— Простите, что вы сказали? — Сейди говорила с расстановкой, медленно.

Дек уставился на нее — глаза как раскаленные угольки.

Его глаза. Ее глаза. Такие тревожно знакомые.

У нее мороз побежал по коже, и она машинально стала закрывать дверь.

— Не делай этого. — Он подставил ногу, не давая двери захлопнуться. — Я вернулся домой… мать. Меня послала Нита Кэрролл. Долгое было путешествие, но вот я здесь.

Имя Ниты Кэрролл поколебало Сейди.

— Я… я не понимаю, — запинаясь, сказала она.

Но она понимала. Двадцать шесть лет назад она родила, и вот оно, ее прошлое, стоит перед ней.

— Тужься, миленькая, тужься.

— Тужусь я. Тужусь. Тужусь.

Лицо залито слезами. Передышка между схватками. Потам снова боль, и ее крики от мучительной боли. Протяжные животные крики, а руками она рвет на себе волосы.

— Помогите мне кто-нибудь. Помогите, пожалуйста.

— Заткни ее, ради бога.

На лицо опускается маска. Газ. Сейди давится, глубоко вдыхая.

Облегчение. Она плывет. Уплывает из телесной оболочки. От боли.

Она тупо глазела на знакомого чужака.

— Лучше вам войти.

А голова лихорадочно работала. Зачем он явился? Что ему надо? Если ждет, что она повиснет на нем, плача от радости, пусть не надеется. Нету нее материнских чувств. Никаких. О господи! Если это когда-нибудь выйдет на свет…

«Может, он хочет денег? Выглядит чудищем. Ни в чем не признавайся. Посмотри, что он знает.

А откуда он может что-нибудь знать? Они мне обещали — те две женщины — обещали, что никто никогда не узнает».

Он пошел в дом за ней следом. Она повела его на кухню, радуясь, что слуги на выходные ушли. По крайней мере она сможет одна с ним разобраться.

— Садись, — сказала она, взяв себя в руки. Она умышленно старалась говорить небрежным тоном. — Знаешь, по-моему, т№ ошибся. Может, скажешь, кто тебя надоумил?

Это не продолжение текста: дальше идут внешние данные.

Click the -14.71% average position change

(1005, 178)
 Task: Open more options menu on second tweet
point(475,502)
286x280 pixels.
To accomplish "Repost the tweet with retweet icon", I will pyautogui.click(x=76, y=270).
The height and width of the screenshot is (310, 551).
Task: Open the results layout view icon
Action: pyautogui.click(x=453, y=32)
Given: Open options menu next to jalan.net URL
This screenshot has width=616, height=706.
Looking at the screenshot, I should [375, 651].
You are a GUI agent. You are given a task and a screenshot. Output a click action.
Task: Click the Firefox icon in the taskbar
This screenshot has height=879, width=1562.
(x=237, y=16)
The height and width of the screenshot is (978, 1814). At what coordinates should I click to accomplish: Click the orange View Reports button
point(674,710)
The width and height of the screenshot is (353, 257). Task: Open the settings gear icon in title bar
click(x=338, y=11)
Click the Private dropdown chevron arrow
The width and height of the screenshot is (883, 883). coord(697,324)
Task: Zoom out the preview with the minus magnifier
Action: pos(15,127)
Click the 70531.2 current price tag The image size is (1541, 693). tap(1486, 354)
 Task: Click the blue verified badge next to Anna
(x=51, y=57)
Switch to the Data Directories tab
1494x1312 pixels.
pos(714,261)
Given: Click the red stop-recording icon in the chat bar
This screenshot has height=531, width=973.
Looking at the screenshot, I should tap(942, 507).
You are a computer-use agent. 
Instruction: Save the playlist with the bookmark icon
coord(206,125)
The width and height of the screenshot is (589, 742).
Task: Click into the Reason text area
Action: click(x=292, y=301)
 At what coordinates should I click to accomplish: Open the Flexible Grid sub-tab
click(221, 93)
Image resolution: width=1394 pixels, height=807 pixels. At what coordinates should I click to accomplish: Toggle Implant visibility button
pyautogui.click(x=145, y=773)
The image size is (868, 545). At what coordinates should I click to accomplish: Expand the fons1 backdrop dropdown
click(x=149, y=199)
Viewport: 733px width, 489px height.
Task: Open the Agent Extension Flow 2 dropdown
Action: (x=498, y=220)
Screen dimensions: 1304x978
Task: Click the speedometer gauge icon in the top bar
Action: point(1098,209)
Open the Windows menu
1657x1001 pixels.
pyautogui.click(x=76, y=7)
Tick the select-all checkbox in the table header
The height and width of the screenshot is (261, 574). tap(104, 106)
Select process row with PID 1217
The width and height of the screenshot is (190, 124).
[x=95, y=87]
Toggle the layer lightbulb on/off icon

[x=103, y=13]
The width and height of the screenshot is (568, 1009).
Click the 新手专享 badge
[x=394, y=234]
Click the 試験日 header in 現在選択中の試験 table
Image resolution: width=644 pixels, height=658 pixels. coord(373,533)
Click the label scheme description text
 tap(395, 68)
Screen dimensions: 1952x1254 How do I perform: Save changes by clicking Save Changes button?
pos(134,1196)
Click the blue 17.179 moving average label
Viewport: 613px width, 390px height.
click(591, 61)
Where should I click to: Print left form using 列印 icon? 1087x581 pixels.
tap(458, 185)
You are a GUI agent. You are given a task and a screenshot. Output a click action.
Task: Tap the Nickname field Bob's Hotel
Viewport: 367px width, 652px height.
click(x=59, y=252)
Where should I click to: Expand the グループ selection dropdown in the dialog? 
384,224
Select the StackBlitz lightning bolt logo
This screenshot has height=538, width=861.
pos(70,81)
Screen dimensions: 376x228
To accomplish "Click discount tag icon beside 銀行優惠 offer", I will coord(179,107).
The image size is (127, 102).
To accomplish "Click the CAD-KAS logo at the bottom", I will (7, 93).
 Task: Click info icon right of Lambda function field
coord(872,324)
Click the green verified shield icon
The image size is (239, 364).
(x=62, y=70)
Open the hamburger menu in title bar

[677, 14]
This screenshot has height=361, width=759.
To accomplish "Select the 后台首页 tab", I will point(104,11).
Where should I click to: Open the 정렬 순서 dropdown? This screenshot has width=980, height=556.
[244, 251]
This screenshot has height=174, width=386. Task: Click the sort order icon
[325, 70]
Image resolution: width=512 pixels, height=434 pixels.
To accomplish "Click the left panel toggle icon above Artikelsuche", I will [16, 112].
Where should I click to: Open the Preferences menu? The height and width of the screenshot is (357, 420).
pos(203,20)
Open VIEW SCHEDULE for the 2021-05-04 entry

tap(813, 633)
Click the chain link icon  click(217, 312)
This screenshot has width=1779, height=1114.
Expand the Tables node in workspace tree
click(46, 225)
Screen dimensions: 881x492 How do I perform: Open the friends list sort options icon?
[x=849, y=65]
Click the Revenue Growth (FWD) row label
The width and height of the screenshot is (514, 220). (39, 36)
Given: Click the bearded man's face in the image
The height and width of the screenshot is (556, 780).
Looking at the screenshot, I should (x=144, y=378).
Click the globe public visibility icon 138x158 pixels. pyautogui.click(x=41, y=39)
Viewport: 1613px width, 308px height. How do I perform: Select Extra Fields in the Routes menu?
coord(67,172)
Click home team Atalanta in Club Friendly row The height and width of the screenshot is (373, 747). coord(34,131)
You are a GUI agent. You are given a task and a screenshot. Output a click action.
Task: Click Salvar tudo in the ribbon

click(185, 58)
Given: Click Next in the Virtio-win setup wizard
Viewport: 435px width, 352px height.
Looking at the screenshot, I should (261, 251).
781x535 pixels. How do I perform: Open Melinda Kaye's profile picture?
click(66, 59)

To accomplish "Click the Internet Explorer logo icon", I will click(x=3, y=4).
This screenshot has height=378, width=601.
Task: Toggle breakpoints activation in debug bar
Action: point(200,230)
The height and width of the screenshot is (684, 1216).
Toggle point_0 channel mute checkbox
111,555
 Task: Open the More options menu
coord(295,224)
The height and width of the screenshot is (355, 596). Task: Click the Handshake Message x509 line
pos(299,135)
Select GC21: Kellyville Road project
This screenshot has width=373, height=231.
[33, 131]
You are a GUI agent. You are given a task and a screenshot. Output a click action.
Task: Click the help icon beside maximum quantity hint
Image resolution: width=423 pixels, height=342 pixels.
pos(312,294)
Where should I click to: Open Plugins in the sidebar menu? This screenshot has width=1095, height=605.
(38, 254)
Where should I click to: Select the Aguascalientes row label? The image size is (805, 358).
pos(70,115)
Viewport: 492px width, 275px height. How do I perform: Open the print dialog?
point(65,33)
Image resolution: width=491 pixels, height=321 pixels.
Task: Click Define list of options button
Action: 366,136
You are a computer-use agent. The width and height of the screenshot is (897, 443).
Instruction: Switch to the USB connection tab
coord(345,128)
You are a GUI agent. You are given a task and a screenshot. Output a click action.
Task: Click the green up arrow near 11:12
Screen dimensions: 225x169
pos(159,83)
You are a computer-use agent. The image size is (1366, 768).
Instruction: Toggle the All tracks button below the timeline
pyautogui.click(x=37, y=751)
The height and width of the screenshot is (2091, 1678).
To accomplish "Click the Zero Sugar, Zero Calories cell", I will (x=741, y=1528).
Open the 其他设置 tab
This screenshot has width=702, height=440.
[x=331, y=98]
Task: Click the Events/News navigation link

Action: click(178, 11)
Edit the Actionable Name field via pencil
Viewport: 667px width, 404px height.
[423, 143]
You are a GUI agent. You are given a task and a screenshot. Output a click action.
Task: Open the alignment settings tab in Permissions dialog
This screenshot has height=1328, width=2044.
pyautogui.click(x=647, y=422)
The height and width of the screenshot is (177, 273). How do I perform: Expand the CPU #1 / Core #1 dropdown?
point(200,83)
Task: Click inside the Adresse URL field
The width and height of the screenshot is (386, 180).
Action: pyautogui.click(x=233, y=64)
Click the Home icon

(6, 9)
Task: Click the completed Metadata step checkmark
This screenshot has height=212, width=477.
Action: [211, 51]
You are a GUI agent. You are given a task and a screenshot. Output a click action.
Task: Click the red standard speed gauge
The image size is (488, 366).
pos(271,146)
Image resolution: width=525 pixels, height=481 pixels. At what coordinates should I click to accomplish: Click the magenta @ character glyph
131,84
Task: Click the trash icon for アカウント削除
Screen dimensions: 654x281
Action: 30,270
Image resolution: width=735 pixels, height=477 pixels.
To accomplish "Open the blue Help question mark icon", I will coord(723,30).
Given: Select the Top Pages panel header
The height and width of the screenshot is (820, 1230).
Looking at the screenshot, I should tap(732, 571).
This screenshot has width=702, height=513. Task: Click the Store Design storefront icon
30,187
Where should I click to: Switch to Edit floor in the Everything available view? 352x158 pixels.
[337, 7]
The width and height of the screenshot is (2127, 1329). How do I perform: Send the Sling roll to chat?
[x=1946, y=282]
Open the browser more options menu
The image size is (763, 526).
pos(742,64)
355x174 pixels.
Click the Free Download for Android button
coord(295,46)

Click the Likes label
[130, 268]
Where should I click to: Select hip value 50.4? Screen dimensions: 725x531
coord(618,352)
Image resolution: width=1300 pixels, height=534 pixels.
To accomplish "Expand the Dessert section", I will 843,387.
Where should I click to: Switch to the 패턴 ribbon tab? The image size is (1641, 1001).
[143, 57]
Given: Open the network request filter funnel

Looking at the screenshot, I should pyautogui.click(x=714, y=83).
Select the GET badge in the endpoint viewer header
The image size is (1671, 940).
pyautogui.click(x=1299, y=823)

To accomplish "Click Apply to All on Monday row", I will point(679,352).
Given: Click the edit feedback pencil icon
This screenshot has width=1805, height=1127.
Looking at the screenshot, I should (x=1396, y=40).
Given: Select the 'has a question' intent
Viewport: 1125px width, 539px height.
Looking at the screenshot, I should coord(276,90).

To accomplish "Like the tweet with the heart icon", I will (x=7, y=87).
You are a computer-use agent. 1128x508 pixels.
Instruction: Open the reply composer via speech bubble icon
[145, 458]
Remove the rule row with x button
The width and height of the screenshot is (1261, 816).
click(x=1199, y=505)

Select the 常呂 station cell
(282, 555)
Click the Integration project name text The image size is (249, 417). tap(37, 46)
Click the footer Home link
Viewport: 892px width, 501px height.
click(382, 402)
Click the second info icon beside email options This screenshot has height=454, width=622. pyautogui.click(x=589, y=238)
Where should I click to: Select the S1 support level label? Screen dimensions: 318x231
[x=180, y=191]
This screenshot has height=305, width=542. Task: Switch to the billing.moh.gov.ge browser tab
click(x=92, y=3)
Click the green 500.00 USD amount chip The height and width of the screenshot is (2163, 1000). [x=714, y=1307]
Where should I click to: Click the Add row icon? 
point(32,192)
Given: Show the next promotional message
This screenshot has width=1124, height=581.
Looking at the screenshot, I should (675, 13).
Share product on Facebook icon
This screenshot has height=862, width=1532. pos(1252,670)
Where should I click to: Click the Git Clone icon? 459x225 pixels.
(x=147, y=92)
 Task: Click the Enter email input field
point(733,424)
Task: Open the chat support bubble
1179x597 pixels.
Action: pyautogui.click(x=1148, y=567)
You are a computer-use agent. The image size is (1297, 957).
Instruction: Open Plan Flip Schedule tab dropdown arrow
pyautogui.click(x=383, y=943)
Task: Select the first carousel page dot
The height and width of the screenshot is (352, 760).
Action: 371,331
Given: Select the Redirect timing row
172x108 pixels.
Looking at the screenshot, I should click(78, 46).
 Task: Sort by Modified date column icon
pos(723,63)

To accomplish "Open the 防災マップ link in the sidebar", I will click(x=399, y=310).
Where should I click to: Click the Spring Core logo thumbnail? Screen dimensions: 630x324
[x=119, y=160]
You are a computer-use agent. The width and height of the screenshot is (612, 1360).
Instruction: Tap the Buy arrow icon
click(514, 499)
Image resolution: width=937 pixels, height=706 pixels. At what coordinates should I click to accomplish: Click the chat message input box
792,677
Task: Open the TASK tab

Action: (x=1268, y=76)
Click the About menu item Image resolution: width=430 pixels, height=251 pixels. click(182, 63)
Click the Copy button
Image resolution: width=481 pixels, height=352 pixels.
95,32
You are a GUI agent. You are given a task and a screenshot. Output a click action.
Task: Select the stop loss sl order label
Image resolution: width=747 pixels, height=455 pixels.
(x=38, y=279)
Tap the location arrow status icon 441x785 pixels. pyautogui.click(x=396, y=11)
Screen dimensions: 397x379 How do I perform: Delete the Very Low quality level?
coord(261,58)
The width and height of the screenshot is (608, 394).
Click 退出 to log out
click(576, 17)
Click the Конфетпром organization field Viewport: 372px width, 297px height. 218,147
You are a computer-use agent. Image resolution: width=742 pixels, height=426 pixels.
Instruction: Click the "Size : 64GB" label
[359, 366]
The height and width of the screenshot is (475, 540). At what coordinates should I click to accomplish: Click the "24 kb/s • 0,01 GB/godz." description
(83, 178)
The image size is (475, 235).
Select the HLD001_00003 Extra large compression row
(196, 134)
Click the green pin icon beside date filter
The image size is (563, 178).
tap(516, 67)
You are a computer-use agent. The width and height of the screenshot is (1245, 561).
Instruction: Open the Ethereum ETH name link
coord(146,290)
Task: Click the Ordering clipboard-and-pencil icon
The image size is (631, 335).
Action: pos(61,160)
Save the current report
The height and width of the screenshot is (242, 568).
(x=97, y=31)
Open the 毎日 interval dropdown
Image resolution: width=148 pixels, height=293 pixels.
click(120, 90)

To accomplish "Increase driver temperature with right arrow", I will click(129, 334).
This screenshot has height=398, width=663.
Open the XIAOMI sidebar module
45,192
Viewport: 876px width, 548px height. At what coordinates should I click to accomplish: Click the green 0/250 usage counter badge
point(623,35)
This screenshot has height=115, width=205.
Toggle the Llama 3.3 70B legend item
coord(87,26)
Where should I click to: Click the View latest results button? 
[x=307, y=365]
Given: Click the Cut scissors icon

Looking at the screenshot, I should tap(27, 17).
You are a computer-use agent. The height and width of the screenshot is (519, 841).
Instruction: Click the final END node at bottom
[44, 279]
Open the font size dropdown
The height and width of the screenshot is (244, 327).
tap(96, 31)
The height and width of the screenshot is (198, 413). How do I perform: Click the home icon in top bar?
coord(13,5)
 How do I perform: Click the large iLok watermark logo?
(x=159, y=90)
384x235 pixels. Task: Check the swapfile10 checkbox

— Была у меня проститутка по имени Джой, — сказал он, закрывая глаза темными плотно прилегающими очками от солнца. — Ее нет сейчас, но я ее любил. И ты ее полюбишь.

Сейди поежилась от страха.

— Что?

— Проститутки одного поля ягоды.

Ее терпение лопнуло.

— Кто ты? Что тебе надо?

— Я твой сын, — спокойно отозвался он. — Ты ведь знаешь.

— Да перестань ты! Сделай милость. С чего ты взял?

— Мне рассказала Нита Кэрролл.

— Я не знаю никого с таким именем.

Он неожиданно развернулся и изо всех сил ударил ее по лицу.

— Врешь, сучья проститутка! — взвизгнул он. — Я знаю правду, а ты мне расскажешь еще больше!

Удар был такой силы, что свалил ее на пол, и она, оглушенная, там лежала, поняв вдруг, в какой находится опасности.

Это не давно утраченный сын. Это какой-то маньяк. А она его впустила в дом.

Элейн энергично расчесывала волосы щеткой. Во всем теле с головы до пят ощущалось приятное покалывание. Нет больше такого, как Росс, — нет. Величайший любовник на свете, когда захочет.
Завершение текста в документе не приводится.